Registi, sceneggiatori, poeti e fotografi italiani – come recita Wikipedia – i fratelli Fabio e Damiano D’Innocenzo sono ormai un nome che attira l’attenzione della stampa e degli appassionati, soprattutto di un cinema non sempre conciliatorio e mediamente in grado di suggerire riflessioni o provocare emozioni contrastanti. Come quello messo in scena da Francesco Pividori AKA Trash Secco che, a partire da una sceneggiatura dei gemelli, esordisce alla regia di un lungometraggio con il Bassifondi distribuito al cinema da Cloud 9 a partire dal 15 giugno.
In realtà, il poliedrico artista (pittore, videomaker e direttore artistico di Achille Lauro, Marracash e altri) aveva già realizzato il controverso e censurato Nefasto: er mostro de zona, distribuito – e ancora disponibile – solo online, nel quale già il suo sguardo si concentrava su una Roma diversa da quella ‘da cartolina’ alla quale siamo abituati, e lontana da quella ‘Criminale’ diventata tanto di moda. Uno sguardo che i D’Innocenzo condividono anche da registi, come dimostrato nei loro film (La terra dell’abbastanza, Favolacce e America Latina) e che sembrano prossimi a declinare in maniera diversa nei sei episodi della serie Sky Original in arrivo, Dostoevskij, che loro definiscono “la storia di un uomo, di un fantasma, di un amico” e della battaglia tra elementi diversi.
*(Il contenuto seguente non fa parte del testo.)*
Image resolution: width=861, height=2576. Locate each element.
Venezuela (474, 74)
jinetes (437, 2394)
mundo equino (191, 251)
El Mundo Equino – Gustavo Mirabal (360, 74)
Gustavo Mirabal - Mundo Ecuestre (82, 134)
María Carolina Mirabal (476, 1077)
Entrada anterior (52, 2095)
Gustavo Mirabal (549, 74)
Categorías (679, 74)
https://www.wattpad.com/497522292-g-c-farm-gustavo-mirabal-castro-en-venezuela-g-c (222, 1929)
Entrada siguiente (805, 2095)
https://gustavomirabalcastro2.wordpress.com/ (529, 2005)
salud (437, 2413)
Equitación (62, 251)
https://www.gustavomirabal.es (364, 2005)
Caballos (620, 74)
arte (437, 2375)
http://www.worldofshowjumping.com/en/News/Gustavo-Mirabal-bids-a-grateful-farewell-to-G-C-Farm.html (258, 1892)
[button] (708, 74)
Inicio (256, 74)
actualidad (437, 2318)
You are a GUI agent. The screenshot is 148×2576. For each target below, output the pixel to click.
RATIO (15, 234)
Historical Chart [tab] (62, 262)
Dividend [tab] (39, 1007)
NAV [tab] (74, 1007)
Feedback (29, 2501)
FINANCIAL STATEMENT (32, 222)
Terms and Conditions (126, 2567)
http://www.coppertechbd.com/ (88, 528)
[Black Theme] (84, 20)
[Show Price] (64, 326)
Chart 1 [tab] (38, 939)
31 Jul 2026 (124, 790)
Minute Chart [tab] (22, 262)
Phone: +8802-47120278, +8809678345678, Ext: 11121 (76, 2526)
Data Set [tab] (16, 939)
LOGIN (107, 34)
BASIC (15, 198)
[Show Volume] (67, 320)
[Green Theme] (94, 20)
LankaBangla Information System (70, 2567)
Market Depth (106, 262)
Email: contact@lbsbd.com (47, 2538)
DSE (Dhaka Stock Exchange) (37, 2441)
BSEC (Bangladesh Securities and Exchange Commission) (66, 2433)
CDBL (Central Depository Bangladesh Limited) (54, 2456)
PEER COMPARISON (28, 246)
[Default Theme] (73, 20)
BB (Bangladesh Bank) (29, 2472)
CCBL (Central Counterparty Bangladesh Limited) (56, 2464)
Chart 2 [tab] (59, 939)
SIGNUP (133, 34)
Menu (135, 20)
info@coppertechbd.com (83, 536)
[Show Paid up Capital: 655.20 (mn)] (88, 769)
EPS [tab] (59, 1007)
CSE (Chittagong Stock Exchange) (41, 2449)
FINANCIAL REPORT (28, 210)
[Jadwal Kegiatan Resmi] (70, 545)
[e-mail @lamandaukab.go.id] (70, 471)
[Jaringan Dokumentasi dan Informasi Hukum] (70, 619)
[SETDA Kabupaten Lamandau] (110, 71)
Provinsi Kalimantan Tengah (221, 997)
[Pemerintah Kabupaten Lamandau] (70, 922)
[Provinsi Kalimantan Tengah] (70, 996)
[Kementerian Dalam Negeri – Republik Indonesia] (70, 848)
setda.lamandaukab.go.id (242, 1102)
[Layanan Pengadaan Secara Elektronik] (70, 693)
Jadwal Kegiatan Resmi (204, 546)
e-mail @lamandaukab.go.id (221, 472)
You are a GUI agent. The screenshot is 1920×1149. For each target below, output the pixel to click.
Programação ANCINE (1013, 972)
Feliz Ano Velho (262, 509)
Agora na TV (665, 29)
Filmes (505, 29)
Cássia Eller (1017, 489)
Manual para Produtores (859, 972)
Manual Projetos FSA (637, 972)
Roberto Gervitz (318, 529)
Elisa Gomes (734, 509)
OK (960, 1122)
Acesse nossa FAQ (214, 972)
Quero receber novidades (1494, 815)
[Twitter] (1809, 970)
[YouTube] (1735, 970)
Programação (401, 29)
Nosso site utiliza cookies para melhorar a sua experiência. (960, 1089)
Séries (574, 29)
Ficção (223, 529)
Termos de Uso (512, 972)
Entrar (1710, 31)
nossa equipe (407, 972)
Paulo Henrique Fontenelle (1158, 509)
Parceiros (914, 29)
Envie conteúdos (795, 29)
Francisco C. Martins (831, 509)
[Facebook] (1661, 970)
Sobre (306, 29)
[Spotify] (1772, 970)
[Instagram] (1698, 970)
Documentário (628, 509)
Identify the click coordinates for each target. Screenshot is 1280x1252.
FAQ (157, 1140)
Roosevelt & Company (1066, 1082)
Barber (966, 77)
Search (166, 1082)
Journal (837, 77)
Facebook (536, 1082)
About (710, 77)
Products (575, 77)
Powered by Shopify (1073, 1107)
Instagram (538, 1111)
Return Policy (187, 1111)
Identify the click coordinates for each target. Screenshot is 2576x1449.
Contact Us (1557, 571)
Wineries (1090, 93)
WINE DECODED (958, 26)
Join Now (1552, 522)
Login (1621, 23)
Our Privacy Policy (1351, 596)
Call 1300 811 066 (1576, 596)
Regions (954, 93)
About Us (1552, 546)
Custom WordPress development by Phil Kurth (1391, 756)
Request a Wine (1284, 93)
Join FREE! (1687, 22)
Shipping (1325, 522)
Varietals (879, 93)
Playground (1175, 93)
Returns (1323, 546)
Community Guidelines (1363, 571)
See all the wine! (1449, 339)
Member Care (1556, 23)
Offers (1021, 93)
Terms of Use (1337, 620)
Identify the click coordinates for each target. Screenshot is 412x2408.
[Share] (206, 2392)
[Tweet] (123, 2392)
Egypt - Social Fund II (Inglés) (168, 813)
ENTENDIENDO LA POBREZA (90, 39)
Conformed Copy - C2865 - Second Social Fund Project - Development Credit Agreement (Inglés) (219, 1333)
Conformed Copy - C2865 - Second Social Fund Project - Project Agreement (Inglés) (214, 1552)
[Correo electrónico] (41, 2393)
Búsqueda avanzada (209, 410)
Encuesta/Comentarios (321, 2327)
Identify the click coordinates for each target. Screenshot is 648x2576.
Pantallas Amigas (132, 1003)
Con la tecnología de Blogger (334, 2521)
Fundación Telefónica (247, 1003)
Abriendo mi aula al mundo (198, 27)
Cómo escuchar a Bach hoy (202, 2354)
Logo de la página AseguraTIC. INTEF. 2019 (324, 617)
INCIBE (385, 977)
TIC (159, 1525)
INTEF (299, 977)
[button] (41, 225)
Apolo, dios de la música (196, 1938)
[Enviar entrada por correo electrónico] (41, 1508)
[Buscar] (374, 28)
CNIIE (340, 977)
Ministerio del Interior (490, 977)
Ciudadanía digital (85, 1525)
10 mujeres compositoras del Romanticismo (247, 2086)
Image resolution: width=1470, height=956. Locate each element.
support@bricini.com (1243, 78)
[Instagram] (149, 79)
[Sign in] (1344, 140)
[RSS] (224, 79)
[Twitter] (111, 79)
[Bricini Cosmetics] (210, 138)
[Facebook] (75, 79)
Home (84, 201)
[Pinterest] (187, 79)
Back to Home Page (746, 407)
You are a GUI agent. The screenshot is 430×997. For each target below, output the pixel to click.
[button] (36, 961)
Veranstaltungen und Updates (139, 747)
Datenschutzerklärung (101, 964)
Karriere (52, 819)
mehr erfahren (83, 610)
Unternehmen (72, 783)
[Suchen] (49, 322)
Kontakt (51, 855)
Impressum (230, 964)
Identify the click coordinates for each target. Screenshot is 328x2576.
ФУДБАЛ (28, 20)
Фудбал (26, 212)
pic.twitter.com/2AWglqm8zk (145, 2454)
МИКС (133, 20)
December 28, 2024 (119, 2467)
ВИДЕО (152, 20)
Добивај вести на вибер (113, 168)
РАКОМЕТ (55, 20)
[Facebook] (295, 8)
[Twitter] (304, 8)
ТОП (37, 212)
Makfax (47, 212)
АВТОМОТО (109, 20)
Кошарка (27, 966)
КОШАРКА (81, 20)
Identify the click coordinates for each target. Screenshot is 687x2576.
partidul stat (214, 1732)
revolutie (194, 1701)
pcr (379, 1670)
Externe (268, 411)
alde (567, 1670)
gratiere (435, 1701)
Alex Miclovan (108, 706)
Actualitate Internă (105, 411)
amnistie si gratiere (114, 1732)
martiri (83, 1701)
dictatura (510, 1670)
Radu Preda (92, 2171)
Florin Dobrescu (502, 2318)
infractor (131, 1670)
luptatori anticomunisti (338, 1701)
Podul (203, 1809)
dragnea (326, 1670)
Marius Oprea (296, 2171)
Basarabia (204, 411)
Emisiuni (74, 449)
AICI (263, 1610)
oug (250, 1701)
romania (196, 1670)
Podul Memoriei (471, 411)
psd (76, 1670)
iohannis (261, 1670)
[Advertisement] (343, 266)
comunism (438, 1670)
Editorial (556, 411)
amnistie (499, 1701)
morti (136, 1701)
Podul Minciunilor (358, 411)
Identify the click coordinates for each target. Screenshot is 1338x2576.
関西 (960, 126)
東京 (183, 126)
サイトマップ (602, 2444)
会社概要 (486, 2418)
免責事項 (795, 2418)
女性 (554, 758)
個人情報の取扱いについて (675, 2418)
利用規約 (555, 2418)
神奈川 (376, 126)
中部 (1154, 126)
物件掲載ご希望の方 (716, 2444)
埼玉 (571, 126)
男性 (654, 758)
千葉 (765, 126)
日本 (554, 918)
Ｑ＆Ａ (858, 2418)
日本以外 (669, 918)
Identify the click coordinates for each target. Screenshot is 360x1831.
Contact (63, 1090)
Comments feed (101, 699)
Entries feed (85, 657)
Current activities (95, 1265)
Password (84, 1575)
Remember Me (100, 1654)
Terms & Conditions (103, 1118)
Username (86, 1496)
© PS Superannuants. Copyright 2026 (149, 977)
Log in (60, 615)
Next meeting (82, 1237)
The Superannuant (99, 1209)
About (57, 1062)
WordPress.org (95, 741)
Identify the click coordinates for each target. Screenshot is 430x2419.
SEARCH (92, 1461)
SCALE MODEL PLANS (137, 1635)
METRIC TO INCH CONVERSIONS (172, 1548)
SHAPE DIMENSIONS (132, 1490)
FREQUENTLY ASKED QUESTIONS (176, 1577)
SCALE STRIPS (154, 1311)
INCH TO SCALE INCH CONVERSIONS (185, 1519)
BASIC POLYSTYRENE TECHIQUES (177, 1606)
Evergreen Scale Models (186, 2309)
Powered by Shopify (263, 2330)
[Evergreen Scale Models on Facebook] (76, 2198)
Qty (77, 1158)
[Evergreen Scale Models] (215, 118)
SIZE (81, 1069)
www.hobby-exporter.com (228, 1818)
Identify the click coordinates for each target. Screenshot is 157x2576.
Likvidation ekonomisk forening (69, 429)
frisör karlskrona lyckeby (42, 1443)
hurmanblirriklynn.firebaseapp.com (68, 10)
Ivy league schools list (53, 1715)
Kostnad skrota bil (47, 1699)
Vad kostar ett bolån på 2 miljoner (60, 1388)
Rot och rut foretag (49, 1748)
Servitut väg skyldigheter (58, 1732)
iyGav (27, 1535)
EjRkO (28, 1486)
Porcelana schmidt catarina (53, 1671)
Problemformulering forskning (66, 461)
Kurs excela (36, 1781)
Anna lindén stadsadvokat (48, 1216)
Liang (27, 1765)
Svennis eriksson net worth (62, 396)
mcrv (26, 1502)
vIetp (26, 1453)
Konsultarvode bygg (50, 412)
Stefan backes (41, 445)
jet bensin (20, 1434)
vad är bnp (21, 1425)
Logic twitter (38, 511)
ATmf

Il sottosuolo di Romeo e Callisto
In Bassifondi i protagonisti sono due, Romeo (il Gabriele Silli di Re Granchio) e Callisto (Romano Talevi). Due uomini, amici giocoforza, fantasmi per il mondo, senzatetto che abitano a Roma, sugli argini del Tevere, proprio sotto il centralissimo rione di Trastevere e il quotidiano via via di turisti e residenti. A loro chiedono “uno spiccetto” per sopravvivere, giorno dopo giorno, inventando mille espedienti, affrontando la società “di sopra” anche con ostilità. Un conflitto costante che crea tra loro “un’indissolubile dipendenza affettiva fatta di autolesionismo e nichilismo che li porterà ad affondare sempre più“. Soprattutto quando Romeo si ammala, e Callisto si trova costretto ad accudirlo.
La vita nei Bassifondi
Sin dalla prima scena, voluta dai D’Innocenzo, la macchina da presa si abbassa, forzando il nostro sguardo dove spesso non vogliamo posarlo. A guidarci, un ratto, coerentemente con l’ambientazione scelta e con il mondo raccontato. Diverso da quello del Nefasto già citato, ma ugualmente lontano da noi, dalla maggior parte di noi, ma che – più di tante storie costruite a tavolino – sembra in grado di regalare sorprese ed emozioni sincere. Non rassicuranti, magari non soddisfacenti, ché a molti il film potrà risultare indigesto, ma tali da giustificare l’augurio fatto al film da Fabio D’Innocenzo, convinto che questo Bassifondi “meriterebbe la sala piena”.
E nonostante la “sgradevolezza” che, d’altronde, è elemento costitutivo della storia pensata da Trash Secco, artista che da sempre raccoglie oggetti morti – quando non immondizia (come il suo nome suggerisce) – per dar loro nuova vita, attraverso l’arte. Al netto di alcune scene poco fluide e di una interpretazione troppo spontanea, non sempre gestita al meglio da un regista tanto ‘naturalista’, c’è molta verità nella vita messa in scena sullo schermo, e non è un merito da poco o un risultato frequente.
Il lungo percorso di una storia vera
Soprattutto quella che si intuisce conoscendo il lungo percorso di una storia nata 15 anni fa, quando il regista passeggiava nella notte romana con il fratello, ripresa grazie a un’altra coppia di gemelli e affidata a due interpreti così diversi tra loro, insieme a quelle che sembrano delle ferite personali (soprattutto quelle relative al rifiuto da parte della famiglia e dell’ostinata assenza di risposta da parte dei figli del barcollante Romeo). Due artisti visti poco al cinema, pronti a improvvisare, elemosinando davvero in riprese rubate al vero, tra centurioni e mangiafuoco. In una Roma da circo, sospesa tra angeli di marmo e un ricco bestiario che fa da contraltare alla facilmente pilotabile pietà degli uomini, le uniche costanti di questo vero e proprio multiverso sono il doloroso bisogno di “qualcosa di bello” e lo straziante senso di sconfitta degli invisibili, vittime di una cecità endemica, e dei diversi che il finale ‘arty’ cerca di ingentilire, forse annacquandolo eccessivamente.